### [Do this]
Copy out all the records below, swapping "magnifier" for "magnifying glass" and leaving everything else the same.

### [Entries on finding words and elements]
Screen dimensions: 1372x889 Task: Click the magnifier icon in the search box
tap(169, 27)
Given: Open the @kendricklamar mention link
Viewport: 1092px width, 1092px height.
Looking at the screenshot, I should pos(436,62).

### [Result for this exercise]
Screen dimensions: 1372x889 Task: Click the magnifying glass icon in the search box
tap(169, 27)
Given: Open the @kendricklamar mention link
Viewport: 1092px width, 1092px height.
Looking at the screenshot, I should pos(436,62).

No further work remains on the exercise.